Farbtafeln

Text: Jana Vanecek

Die erste Impression, welche der Rezipient von Barbara Ernsts Malerei gewinnt, ist die Vorstellung von Farbe, Fläche und Struktur. Ihre Bilder sind ein kunstvolles Arrangement von einzelnen Elementen zu einem tonvollen Ganzen und wirken wie ein gut komponiertes Musikstück, welches im Betrachter Sehnsüchte und alte Erinnerungen weckt.

Auf den ersten Blick haben die Werke keinen direkten Bezug zur Aussenwelt. Sie sind gegenstandslos. Es gibt keine klaren Bildmotive, die eine Verbindung zum Betrachter herstellen könnten.

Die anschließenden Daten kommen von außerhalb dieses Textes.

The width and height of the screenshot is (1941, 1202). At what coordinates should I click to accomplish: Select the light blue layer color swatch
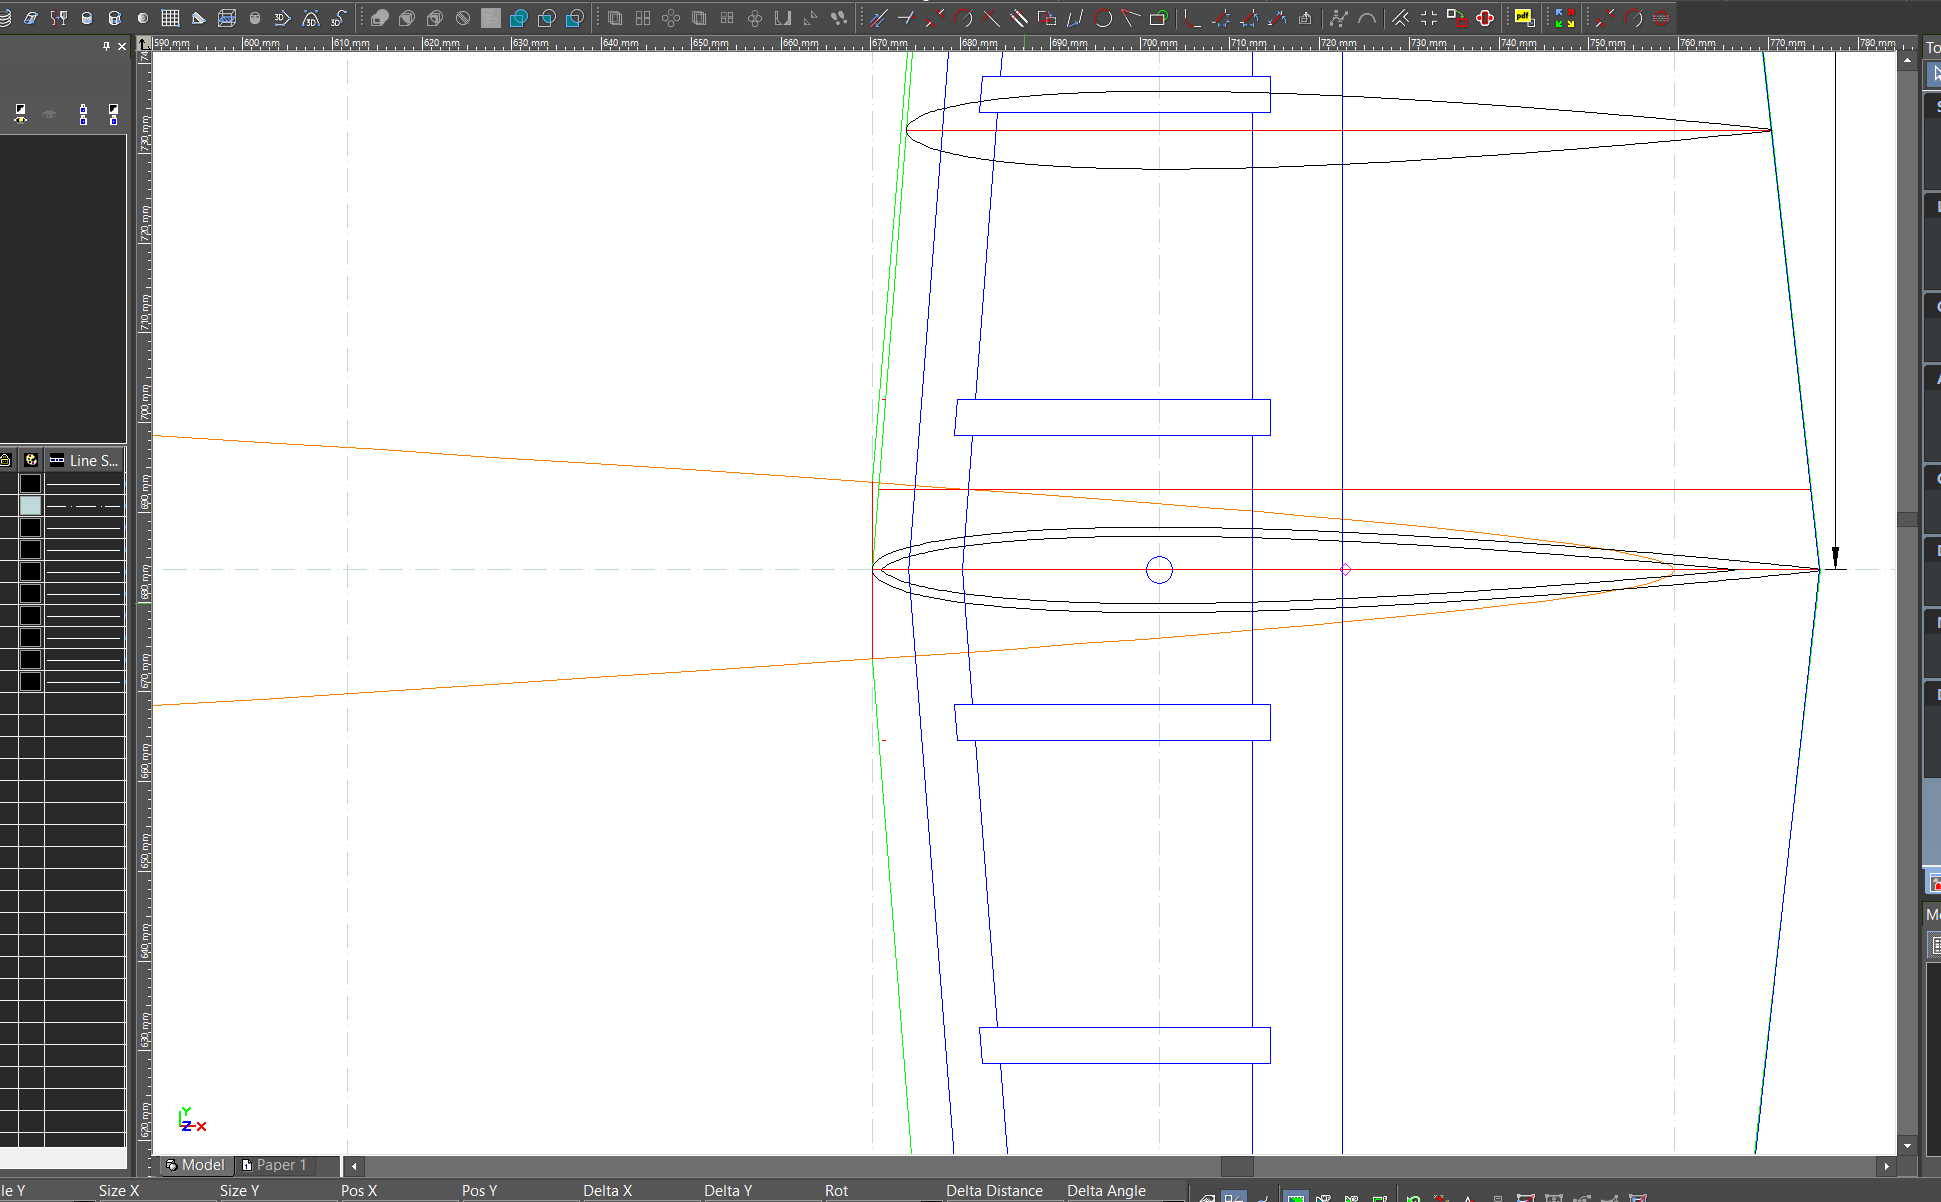[31, 506]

Ihre Ästhetik scheint autonom im Bildträger isoliert, wie ein von der Realität gänzlich abgesetztes Ganzes.

Dabei holt sich Babs Ernst ihre Inspiration, wie sie selbst sagt, aus der Natur und ihrer unmittelbaren Umgebung, welche sie genauestens beobachtet. Dabei konzentriert sie sich auf das eher Unspektakuläre. Es sind kleine Ausschnitte von Oberflächen wie Mauern, Häuserfassaden, Moosgeflechte oder rostige Güterzüge. Wie ein Löschblatt saugt sie diese Oberflächen auf, abstrahiert sie und wandelt sie in die einzelnen Farbtafeln um.

Alle Bilder sind von sparsamer Komposition, die sich durch heterogen gefüllte Farbfelder auszeichnet. Im Dekalkomanieverfahren werden mehrere unregelmässige Farbschichten übereinander aufgetragen, bis das gewünschte Ziel erreicht ist. Dadurch entsteht diese Tiefe und eine reiche, durchscheinende, in ihren Nuancen changierende Farbigkeit, die für ihre Farbfelder so typisch ist.

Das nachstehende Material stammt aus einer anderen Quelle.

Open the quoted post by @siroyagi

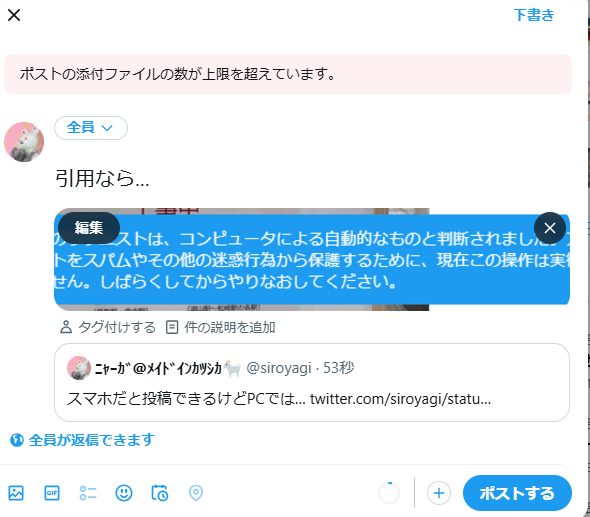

Als drittes Element kommt nun das Licht hinzu. Die Farbschichten gepaart mit Licht und die damit wachgerufene räumliche Wirkung ist ein wesentliches Gestaltungselement in ihrer Arbeit. Das Licht ruft hier nicht nur Farbe hervor, sondern ist selbst eine miteinbezogene Farbe. Die dadurch erreichte Stimmigkeit fungiert als Balance der zum Ganzen komponierten Teile und macht den Bodensatz des Ästhetischen aus, der hier zählt.

Auch wenn sich die Farbtafeln hart voneinander abgrenzen, da jeder Ton auf einem eigenen Bildträger fungiert, sind sie im Grunde genommen ein sehr luftiges Rendez-vous. Diese gegenseitige Reflektion wird erreicht, indem die Künstlerin die auf jeder Tafel befindlichen Farbtöne auf der anschliessenden durch eine harmonische Handhabung und sensible Arrangierung in einer der vielen Schichten wiederholt.

Jene Ausdehnung lässt dem Betrachter, den Ernst ganz bewusst als viertes Element im Bildraum mit einbezieht, genug Entwicklungsmöglichkeiten für eigenes Gedankenspiel. Man könnte auch sagen, dass die Bilder durch ihre klare Einfachheit seinen Ideenreichtum herausfordern und dadurch eine intensive Beziehung aufnehmen, eine geistige Interaktion, die Zeit braucht und auf den ersten Blick nicht wahrnehmbar ist.